It's a bit late reviewing a camera body that was first announced in 2006. Two generations have since succeeded it, so how relevant could a five-year old (at the time of this writing at least) dSLR body be? Actually, very much so, if you're in the market for a used one.
Just as a reminder of how well this Nikon body stands the test of time, it's important to remember that it actually has better jpeg and high ISO output than the semi-pro D200 from which it is derived. When the D90 replaced it in 2008, many found (and are still of the opinion) that the newer generation 12mp sensor, while better again at high ISO, was no better and actually a little worse at low ISO. Think about that for a minute. Ignoring for a moment the advances made in megapixels, a five-year old camera produces almost the same quality output that the current D7000 does at the ISO's that most people shoot at in daylight. It's contemporary rivals were the Canon XTi and the original Sony Alpha. The Canon had the best overall image quality of the three, and the Sony was the value leader with built-in image stabilization, but the only the Nikon stands the test of time... you only have to count how many enthusiasts are still using each.

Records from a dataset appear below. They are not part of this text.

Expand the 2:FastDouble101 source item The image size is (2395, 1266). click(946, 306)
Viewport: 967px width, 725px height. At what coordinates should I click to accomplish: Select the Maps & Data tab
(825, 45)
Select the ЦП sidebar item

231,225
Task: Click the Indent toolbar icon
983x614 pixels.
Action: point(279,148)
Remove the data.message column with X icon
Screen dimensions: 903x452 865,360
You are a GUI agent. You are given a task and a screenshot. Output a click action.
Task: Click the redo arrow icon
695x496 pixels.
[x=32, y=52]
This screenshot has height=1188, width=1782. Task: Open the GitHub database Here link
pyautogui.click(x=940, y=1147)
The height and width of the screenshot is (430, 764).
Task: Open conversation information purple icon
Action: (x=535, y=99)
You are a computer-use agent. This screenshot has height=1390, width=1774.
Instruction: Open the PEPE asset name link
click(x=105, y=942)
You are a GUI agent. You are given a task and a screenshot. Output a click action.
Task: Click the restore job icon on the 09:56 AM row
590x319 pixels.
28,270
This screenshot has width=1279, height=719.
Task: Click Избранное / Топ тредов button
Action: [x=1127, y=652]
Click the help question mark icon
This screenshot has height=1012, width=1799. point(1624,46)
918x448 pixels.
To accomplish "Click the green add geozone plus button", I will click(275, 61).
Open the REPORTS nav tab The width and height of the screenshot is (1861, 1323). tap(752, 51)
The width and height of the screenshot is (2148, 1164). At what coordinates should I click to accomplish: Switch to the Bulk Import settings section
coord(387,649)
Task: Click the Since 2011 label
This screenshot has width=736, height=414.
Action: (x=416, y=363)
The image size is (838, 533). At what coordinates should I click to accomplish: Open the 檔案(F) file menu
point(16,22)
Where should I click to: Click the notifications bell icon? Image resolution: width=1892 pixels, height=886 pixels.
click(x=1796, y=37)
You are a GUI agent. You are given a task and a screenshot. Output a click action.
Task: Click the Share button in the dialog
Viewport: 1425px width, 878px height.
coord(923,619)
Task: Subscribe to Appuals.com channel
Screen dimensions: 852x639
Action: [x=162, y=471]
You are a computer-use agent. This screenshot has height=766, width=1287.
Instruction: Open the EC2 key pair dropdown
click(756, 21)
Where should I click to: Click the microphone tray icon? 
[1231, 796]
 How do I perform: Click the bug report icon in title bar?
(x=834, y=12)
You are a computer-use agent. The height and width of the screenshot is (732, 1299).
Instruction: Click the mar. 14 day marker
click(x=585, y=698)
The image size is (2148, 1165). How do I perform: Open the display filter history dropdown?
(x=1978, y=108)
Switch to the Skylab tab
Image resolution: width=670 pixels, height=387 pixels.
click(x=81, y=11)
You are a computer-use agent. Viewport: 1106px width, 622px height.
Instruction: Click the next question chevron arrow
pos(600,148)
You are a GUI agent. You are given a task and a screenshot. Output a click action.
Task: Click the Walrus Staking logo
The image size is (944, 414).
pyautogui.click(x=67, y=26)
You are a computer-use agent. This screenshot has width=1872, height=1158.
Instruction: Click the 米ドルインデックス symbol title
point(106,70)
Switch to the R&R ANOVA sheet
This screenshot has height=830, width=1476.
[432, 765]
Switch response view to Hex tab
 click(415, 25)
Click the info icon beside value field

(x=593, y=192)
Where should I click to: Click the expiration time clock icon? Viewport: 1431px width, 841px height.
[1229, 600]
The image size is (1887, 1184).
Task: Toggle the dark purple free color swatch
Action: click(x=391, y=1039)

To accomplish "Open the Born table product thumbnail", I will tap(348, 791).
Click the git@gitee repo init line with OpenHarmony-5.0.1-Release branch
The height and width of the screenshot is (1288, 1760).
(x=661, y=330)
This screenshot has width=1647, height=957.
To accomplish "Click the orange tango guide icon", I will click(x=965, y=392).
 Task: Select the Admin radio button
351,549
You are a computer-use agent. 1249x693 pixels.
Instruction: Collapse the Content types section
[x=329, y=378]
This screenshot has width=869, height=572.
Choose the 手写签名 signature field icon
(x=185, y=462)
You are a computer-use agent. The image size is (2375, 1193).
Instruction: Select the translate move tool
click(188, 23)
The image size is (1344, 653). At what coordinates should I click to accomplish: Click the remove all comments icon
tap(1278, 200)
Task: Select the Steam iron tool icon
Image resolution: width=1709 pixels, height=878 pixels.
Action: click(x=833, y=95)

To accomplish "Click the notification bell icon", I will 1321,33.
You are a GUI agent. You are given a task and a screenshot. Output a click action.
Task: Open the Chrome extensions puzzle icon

A large part of this can be attributed to the build quality. Compared to the other two, it's put together and has better ergonomics. The way to timelessness is to build a quality product you would want to use.. and keep using... irregardless of advances in technology. Take today's iPhone 4s and compare it the wonder-darling of a by-gone era.... the Motorola RAZR. Irregardless of the smartphone revolution, I dare you to pick up both and not tell me that the RAZR was not a well built device for it's time. It was premium to begin with, and lesser products from that era have since bitten the dust. And so is it with the D80.
This was and is a popular serious enthusiast camera. Those with D200's tended to do at least some paid work with their cameras, or at the least imaged that they might someday. Most D80 shooters were happy to shoot for the sake of shooting, but wouldn't have been caught dead with a D40. There's a thing that the locals like to do at the annual fireworks festival...along the waterline, you'll find a gaggle of photographers with their tripods setup for one of these summer nights. Since a high proportion of them tend to be D80's/D90's, you can go down the path setting off everybody's camera with the same ML-3 wireless remote. You can bet that at least one joker will try this ever year...
As I write this, prices for used bodies are sinking downwards. Cragislist prices before the summer of 2011 were still around $400 here in Canada, but now it's not uncommon to see $350, but to be honest, the going rate for a used one is around $300 CDN or less. Look for one with a low shutter count, since the majority of these cameras are now getting on in years. The camera does not tell you how many shutter clicks it has gone through, but you can run the EXIF data from a jpeg through Opanda to get that information. If your seller has done this and can tell you the number of shutter clicks, then you are probably dealing with a reasonable good photographer. Cameras from this era were expected to last at least 30,000 to 40,000 clicks... most people would have a hard time reaching that before they got sucked into buying an upgrade. Another area to look out for is the rubber thumb placement piece on the back of the camera, which tends to come unpeeled over time. You can stick it back by cleaning the underlining surface with rubbing alcohol, then using contact cement to glue it back in place. You'll need to 'stuff' it a bit to get it to seat properly... the reason why it comes unglued in the first place is because the rubber absorbs oils from the user's thumb and swells over time, pushing itself out.
In the end, I was sorry to see it go, but not that sorry since the D7000 has taken it's place. But overall, the D80 is a great value for anybody learning photography, and is a better teaching tool than the Nikon's without screw-drive AF capability. (The reason being for the second command dial and hardware ISO button, that and AF-D lens compatibility) It is prone to the notorious AF sensor-point weighted matrix meter, but this in itself is a characteristic, and not a flaw. (Well, okay, it's a feature, not a bug) Almost all of the Nikon pictures from this blog came from my D80... which is to say that if you need a quality camera for web output, it's a steal of a tool for photojournalism. Modern cameras handle noise much better (though it was no slouch for its day), but that is irrelevant if you'll downsize your pictures to web size anyway. You could rely on using a cheap compact camera... but that won't quite capture the same amount of detail at the time of exposure. If you browse through this blog and compare the pictures taken from my Panasonic and my Nikon, I think you'll find that even though both are downsized for the web, the pictures from the dSLR have a certain extra something, which is what most people are looking for when you are looking to move up to this level of camera.